И в самом деле время Суда – это время Встречи. Но что же более пленяет мое сознание, когда я помышляю о ней? Правильно ли, если сознание моих грехов заслоняет в моем уме радость от встречи с Богом? К чему прикован мой взгляд - к моим грехам или к Христовой любви? Что первенствует в палитре моих чувств – осознание любви Христа или же мой собственный ужас от моего недостоинства?

Именно раннехристианское ощущение смерти как Встречи367, вырвалось однажды у московского старца о. Алексия Мечева. Напутствуя только что скончавшегося своего прихожанина, он сказал: “День разлуки твоей с нами есть день рождения твоего в жизнь новую, бесконечную. Посему, со слезами на глазах, но приветствуем тебя со вступлением туда, где нет не только наших скорбей, но и наших суетных радостей. Ты теперь уже не в изгнании, а в отечестве: видишь то, во что мы должны веровать; окружен тем, что мы должны ожидать”368.

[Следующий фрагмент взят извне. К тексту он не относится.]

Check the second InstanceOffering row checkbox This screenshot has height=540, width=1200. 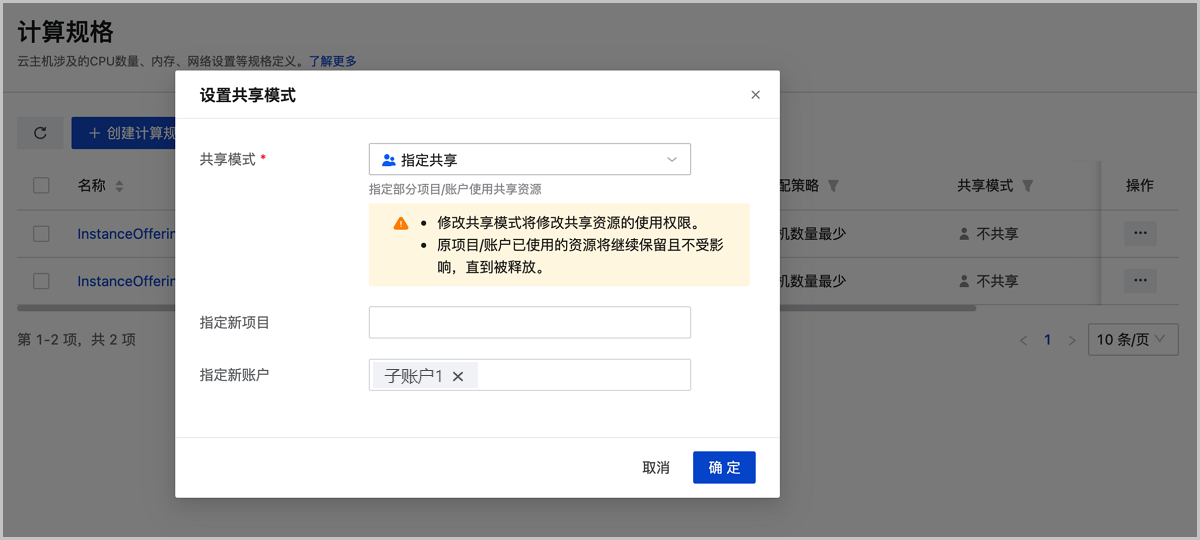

С Кем же эта долгожданная Встреча? С Судьей, который поджидал нашей доставки в его распоряжение? С Судьей, который не покидал своих стерильно-правильных покоев и теперь тщательно блюдет, чтобы новоприбывшие не запятнали мир идеальных законов и правд своими совсем не идеальными деяниями?

Нет – через нашу смерть мы выходим на Сретение с Тем, кто Сам когда-то вышел нам навстречу. С Тем, Кто сделал Себя доступным нашим, человеческим скорбям и страданиям. Не безличностно-автоматическая “Справедливость”, не “Космический Закон” и не карма ждут нас. Мы встречаемся с Тем, чье имя – Любовь. В церковной молитве о Нем говорится: “Твое бо есть еже миловати и спасати ны, Боже наш”. Именно – Твое, а не безглазой Фемиды и не бессердечной кармы.

У Марины Цветаевой есть строчка, которая совершенно неверна по букве, но которая справедлива по своему внутреннему смыслу. Строчка эта такая: "Бог, не суди: Ты не был женщиной на земле…". В чем правда этого крика? Оказывается, наши человеческие дела, человеческие слабости и прегрешения будет рассматривать не ангел, который не знает, что такое грех, борьба и слабость, но Христос. Христос – это Сын Божий, пожелавший стать еще и Сыном Человеческим. Не Сверхчеловек будет судить людей, но Сын Человеческий. Именно потому, что Сын стал человеком, "Отец и не судит никого, но весь суд отдал Сыну” (Ин. 5,22).

Сын – это Тот, Кто ради Того, чтобы не осуждать людей, Сам пошел путем страданий. Он ищет потерявшихся людей. Но не для расправы с ними, а для исцеления. Вспомните притчу о блудной сыне…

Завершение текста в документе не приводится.